# RECORDS PROVIDED:
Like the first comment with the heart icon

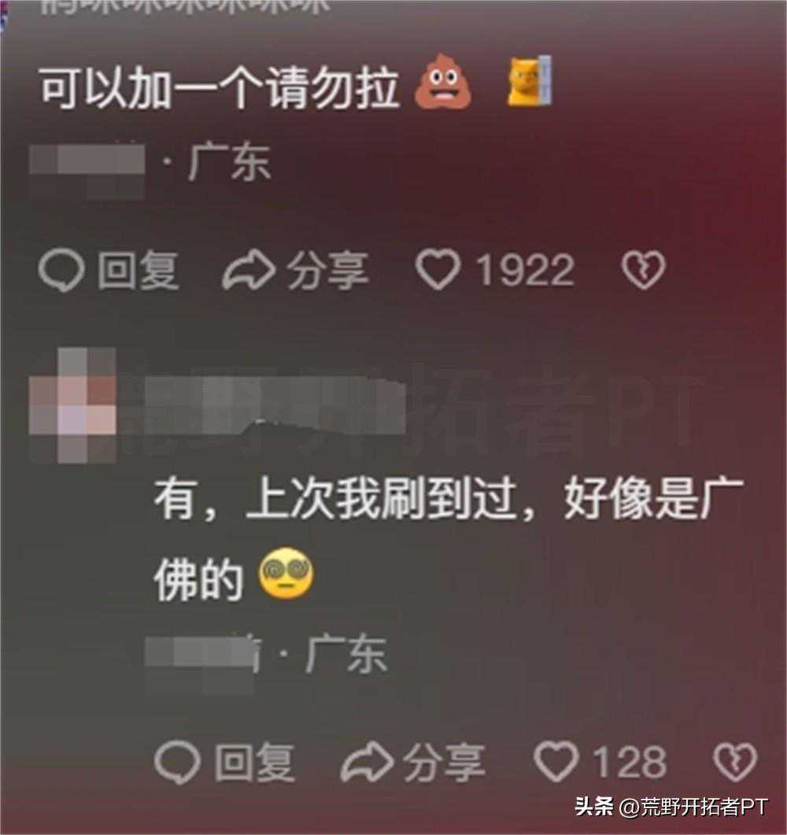click(x=438, y=269)
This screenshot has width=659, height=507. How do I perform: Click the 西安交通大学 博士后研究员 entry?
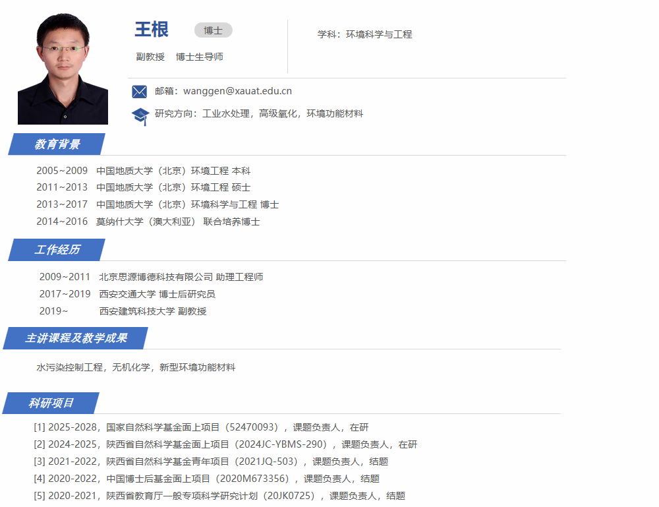(157, 294)
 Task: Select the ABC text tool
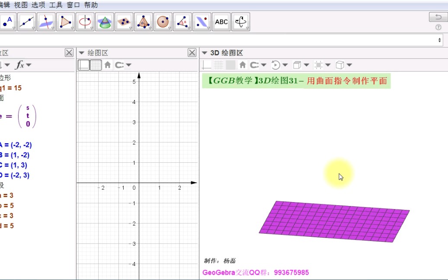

# WORK ITEM:
Skipping any images, write out all the data exactly.

# RESULT:
Like the first comment with the heart icon

click(x=438, y=269)
This screenshot has width=659, height=507. How do I perform: Click the 西安交通大学 博士后研究员 entry?
(157, 294)
 Task: Select the ABC text tool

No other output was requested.